The final week of 2011 saw several business stories that tried to fly under the end-of-year radar (none failing quite so spectacularly as Verizon’s ill-fated $2 bill-pay fee), and the one that may end up having the most impact in 2012 is the battle over the Stop Online Piracy Act.
The proposed anti-piracy legislation—which was introduced in October by Texas Republican Lamar Smith and goes by the acronym SOPA—is an attempt to make a play at toughening restrictions on the duplication and sharing of copyrighted materials on the web. But parties on both sides of the issue are finding that opinions on SOPA are not as black and white as they might have seemed.
No single organization has felt the sting of SOPA more keenly than Internet domain registrar Go Daddy. Unlike many other U.S. tech companies such as Google and Facebook, which publically came out against SOPA as being too restrictive, Go Daddy took a pro-SOPA stance—which led to a widespread grassroots campaign against the company.
In late December, a comment thread on the social media site Reddit posited, “GoDaddy supports SOPA, I’m transferring 51 domains & suggesting a move your domain day,” a notion that quickly gained support and spread an anti-Go Daddy message across the Internet. At issue is the latitude the bill provides to enforcement agencies—specifically the U.S. Department of Justice—in punishing those who fall within the legislation’s definition of copyright infringement.
The proposed boycott and general anti-Go Daddy vitriol were significant enough to lead company CEO Warren Adelman to officially reverse the company’s pro-SOPA stance.

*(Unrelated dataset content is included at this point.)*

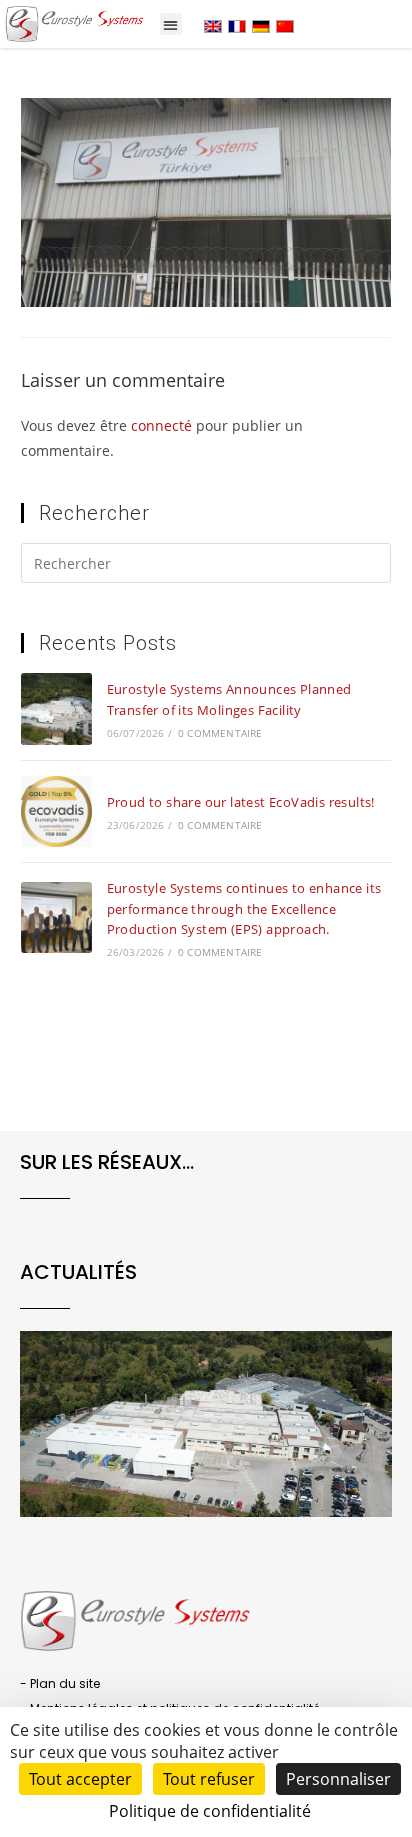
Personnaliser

In a statement released on December 23, Adelman said, “Fighting online piracy is of the utmost importance, which is why Go Daddy has been working to help craft revisions to this legislation—but we can clearly do better. . . It’s very important that all Internet stakeholders work together on this. . . Go Daddy will support it when and if the Internet community supports it.”
The statement goes on to note:
Go Daddy and its General Counsel, Christine Jones, have worked with federal lawmakers for months to help craft revisions to legislation first introduced some three years ago. Jones has fought to express the concerns of the entire Internet community and to improve the bill by proposing changes to key defined terms, limitations on DNS filtering to ensure the integrity of the Internet, more significant consequences for frivolous claims, and specific provisions to protect free speech.
. . . In an effort to eliminate any confusion about its reversal on SOPA though, Jones has removed blog postings that had outlined areas of the bill Go Daddy did support.
“Go Daddy has always fought to preserve the intellectual property rights of third parties, and will continue to do so in the future,” Jones said.
While Go Daddy’s CEO and GC have been working to undo the negative effects of the SOPA controversy and boycott, there are reports that sentiments against the company have yet to fully abate. According to The Washington Post, “Users of domain registrar Namecheap who’ve been trying to transfer domains in from GoDaddy in the wake of its SOPA revolt in the past couple days have been running into a bit of a speed bump: Namecheap alleges in customer service emails that GoDaddy is blocking its WHOIS requests, which means it needs to ‘manually insert WHOIS details into the form.’ “
In the same report, Go Daddy counters that “this isn’t a direct response to an elevated rate of domain transfers,” and the Post says “circumstantial evidence suggests that GoDaddy is correct on that point.”
Go Daddy is perhaps the most glaring example of how the SOPA controversy is playing out, but it is by no means the end of the story. According to ABC News, another Reddit-fueled effort is now seeking to identify Congressional “SOPA supporters who have seats up for grabs in this year’s election cycle and [fund] their opponents.”
Republican Congressman Paul Ryan of Wisconsin is one of the most prominent lawmakers to be targeted by the latest Reddit movement, and ABC reports that “After less than 36 hours, ‘Operation Pull Ryan’ was born and over $7,500 has been donated to [Ryan challenger Rob] Zerban’s campaign.”
The House Judiciary Committee delayed its plans to debate SOPA in December, and instead has said it will re-schedule sometime in early 2012. In the meantime, companies on both sides of the SOPA issue are carefully measuring how their stances on the bill will play to a public that has shown it is paying close attention and is willing to act.